Sabathia piensa que este podría ser el año en el cual el talentoso Pineda se alce con el premio Cy Young. Si Pineda puede cohesionar su habilidad, su nivel de tranquilidad lo podría ayudar.

“Cuando se está en la lomita, no importa si hablas inglés o no, tienes que lanzar la pelota”, Pineda dice con una gran risa, mostrando una libertad con el idioma con la cual simplemente no contaba unos años atrás. “Cuando se está en la loma, hay que pichear”.

Si bien el incidente en Boston es la tarjeta de presentación de Pineda, él ha crecido en su época con los Yankees, haciendo la difícil transición que es un rito en el crecimiento de muchos peloteros latinos dentro de las Grandes Ligas.

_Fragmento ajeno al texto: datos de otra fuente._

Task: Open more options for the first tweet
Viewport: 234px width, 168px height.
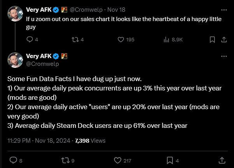Action: pos(223,9)
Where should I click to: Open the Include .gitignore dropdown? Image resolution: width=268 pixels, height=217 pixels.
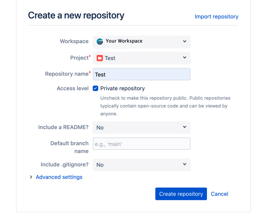pos(141,165)
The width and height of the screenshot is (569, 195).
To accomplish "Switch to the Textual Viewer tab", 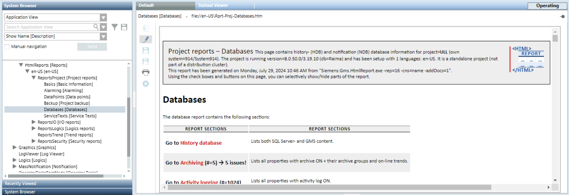I will (213, 5).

El viaje de la República Dominicana a las Grandes Ligas puede ser un viaje solitario. Y un retrasado esfuerzo por aprender inglés no ayudó a Pineda cuando se puso las rayas después de ser canjeado por Seattle.

Su inolvidable Yaguate

Mientras crecía allá en Yaguate, a una hora de Santo Domingo, Pineda gustaba de ir a clases. Su materia favorita era matemáticas. No se impartían clases de inglés. Si no fuera un pelotero profesional, Pineda piensa que probablemente sería profesor; quizás no de aritméticas, posiblemente de música.

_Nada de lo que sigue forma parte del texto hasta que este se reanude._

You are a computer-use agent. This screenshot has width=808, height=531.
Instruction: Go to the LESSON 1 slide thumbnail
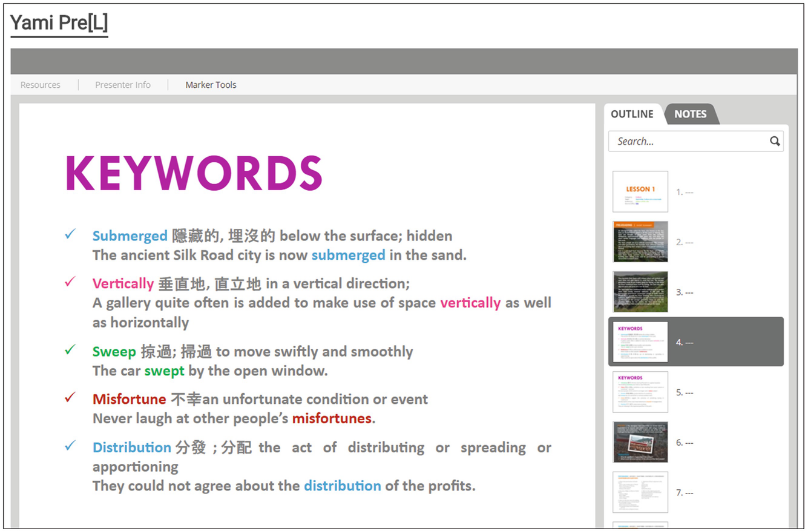[x=640, y=192]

Uno de sus pasatiempos es tocar la tambora.
Yaguate es el pueblito en el cual todos se conocen, dice Pineda.

Usa palabras como “pobre” y “humilde” para describir su crianza, pero agrega que siempre hubo comida en la mesa.

Pineda empezó a jugar al béisbol tan pronto como podía caminar, su primer bate fue el tradicional para los dominicanos: un palo de escoba. Era un niño normal. Pero Pineda tenía talento.

En Quisqueya, los peloteros son captados a una edad muy temprana por los buscones, quienes son agentes y gerentes callejeros.

Se escoge a los niños porque cuentan con habilidades con las cuales los buscones buscan hacer una rápida ganancia.

Se les entrena para los “tryouts” y así captar la atención de un scout de una organización de Grandes Ligas y llevarse una fortuna a casa.

Cúmulo de experiencias

Pineda ha tenido una gran cantidad de experiencias desde el momento de su firma y dejó Yaguate hace 12 años. El incidente con el alquitrán es quizás su momento más conocido, pero, por ahora esta tratando de convertirse en profesor.

“Es muy difícil”, dice Pineda. “No solo se trata del béisbol, es la vida en general. Si no entiendes inglés, no puedes tener comunicación”.